**ASSIGNED TASK**. In the records below, take the line with "Task: Expand the Predefiniti Lumetri folder" and all lines after it, and copy them exactly, pictures excluded.

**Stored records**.
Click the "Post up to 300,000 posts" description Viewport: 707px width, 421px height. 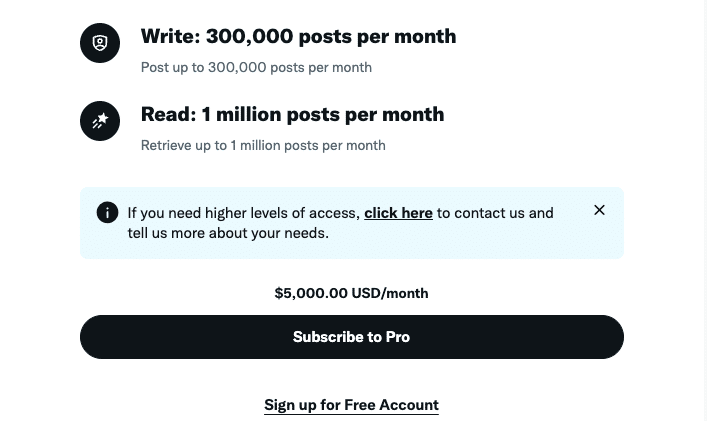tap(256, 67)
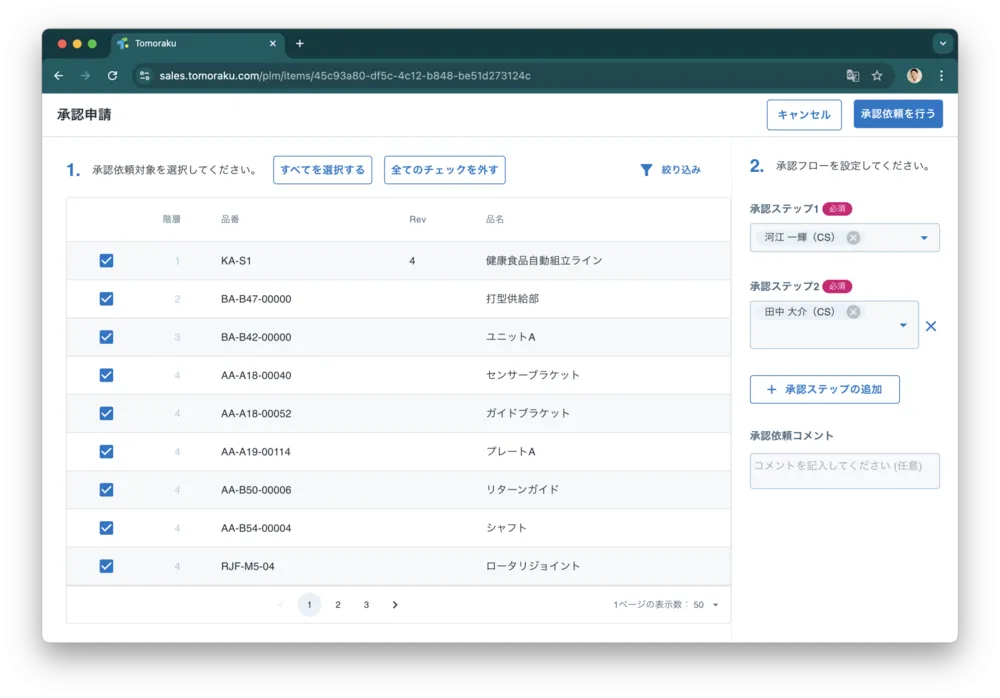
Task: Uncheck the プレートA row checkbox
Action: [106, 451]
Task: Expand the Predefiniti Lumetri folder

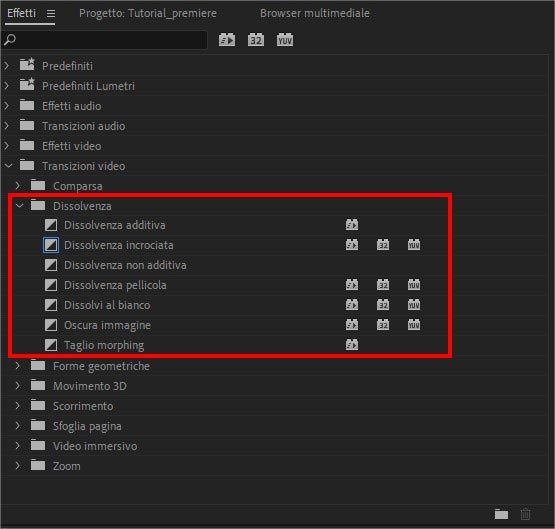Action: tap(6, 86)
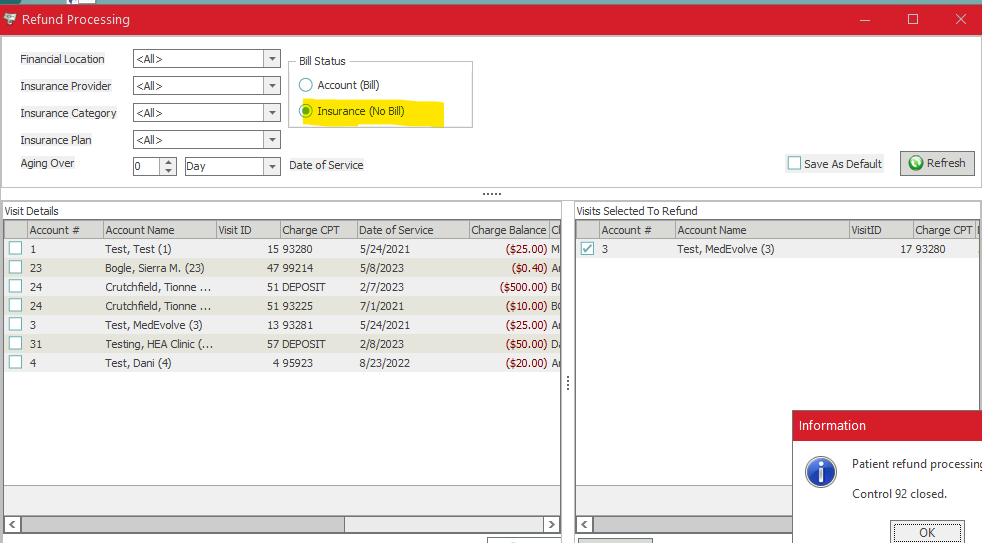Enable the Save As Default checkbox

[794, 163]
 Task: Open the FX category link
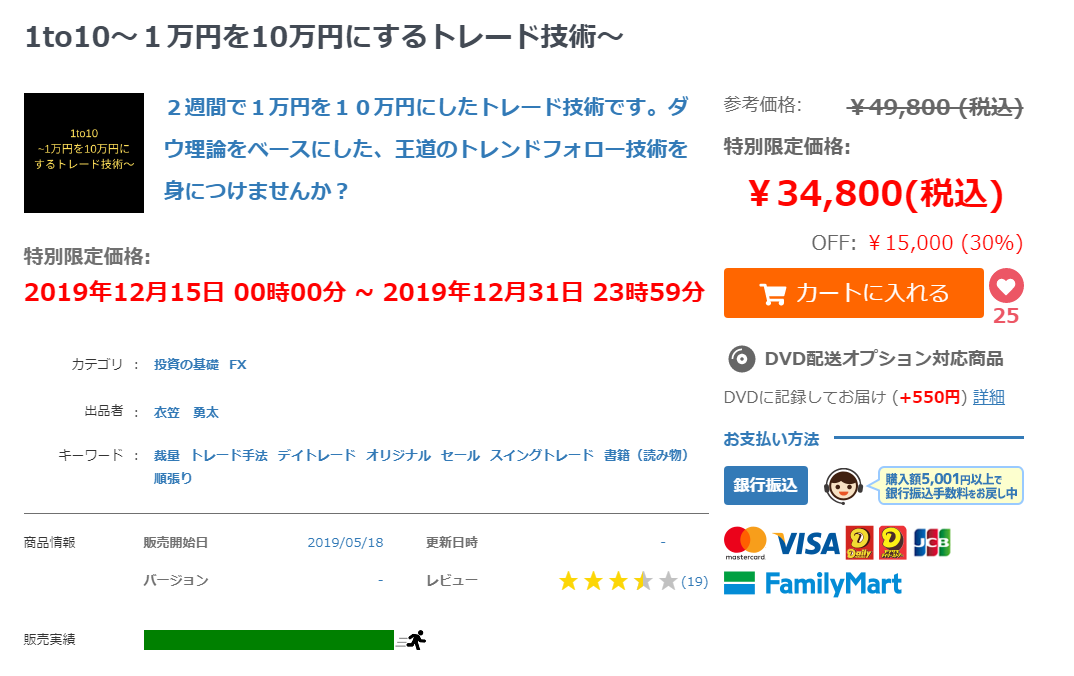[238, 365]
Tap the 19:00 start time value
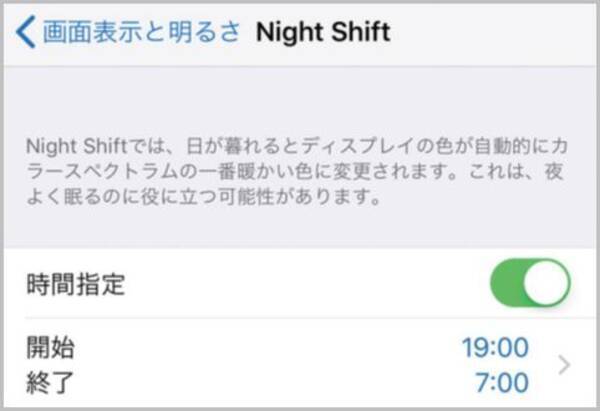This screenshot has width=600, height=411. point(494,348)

**SOLUTION TO THE EXERCISE**.
Task: Expand the Predefiniti Lumetri folder

Action: tap(6, 86)
Enable the Save As Default checkbox

[794, 163]
 Task: Open the FX category link
[238, 365]
Tap the 19:00 start time value
This screenshot has width=600, height=411. point(494,348)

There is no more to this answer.